My plan isn't to make these commercially, but were I to do so, I suppose evidence for a customer would be a certificate from a company that's registered in England, and traceable. If you went down the aerospace route, then each part of the lay-up would be photographed as the tank was made. Actually, whist that would add time to the manufacturing process, having the layup photographed with your certificate itself in the background of the photo should provide outstanding evidence. Furthermore, I would also do an impact test on a trial tank only, to whatever the SEI or others say is the standard impact penetration test, if there is one which would be a weight (say 10kg) and a surface area of 10mm squared dropped vertically onto the piece from a height of 2m. After the impact, it would need a pressure test again. This would be repeatable and would show the tank taking impacts.
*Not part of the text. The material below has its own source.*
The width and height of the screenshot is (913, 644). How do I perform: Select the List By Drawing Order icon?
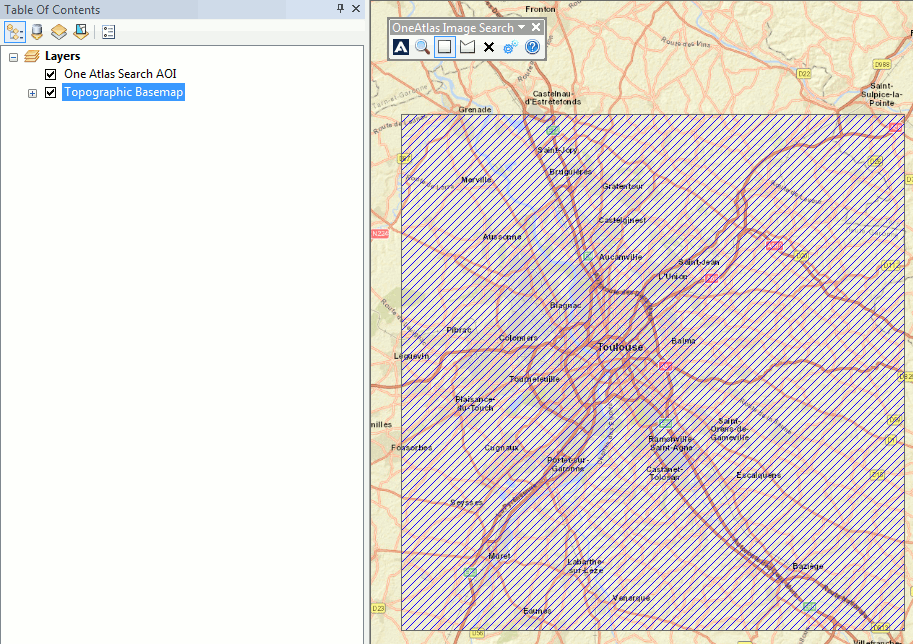[x=14, y=31]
I'd video this and put it on the sales website.




That wouldn't even get close to the required level IMO (I work for a company producing automotive spec components and it's a minefield) Automotive testing is extremely rigorous especially in safety critical areas like fuel components. Even buying copies of the standards would cost a significant chunk of money and that's the only way to find out how things must be tested before you figure out what they must do to pass. Repeatability is also massively important.

This place does the kind of testing required to get a commercial automotive tank to market. http://www.intertek.com/automotive/fuel-system/ Gives an idea what tests would be needed.
Automotive is only a hair behind aerospace in the requirements these days. A lot being driven by big boys like VW.





--
Never argue with an idiot. They drag you down to their level, then beat you with experience.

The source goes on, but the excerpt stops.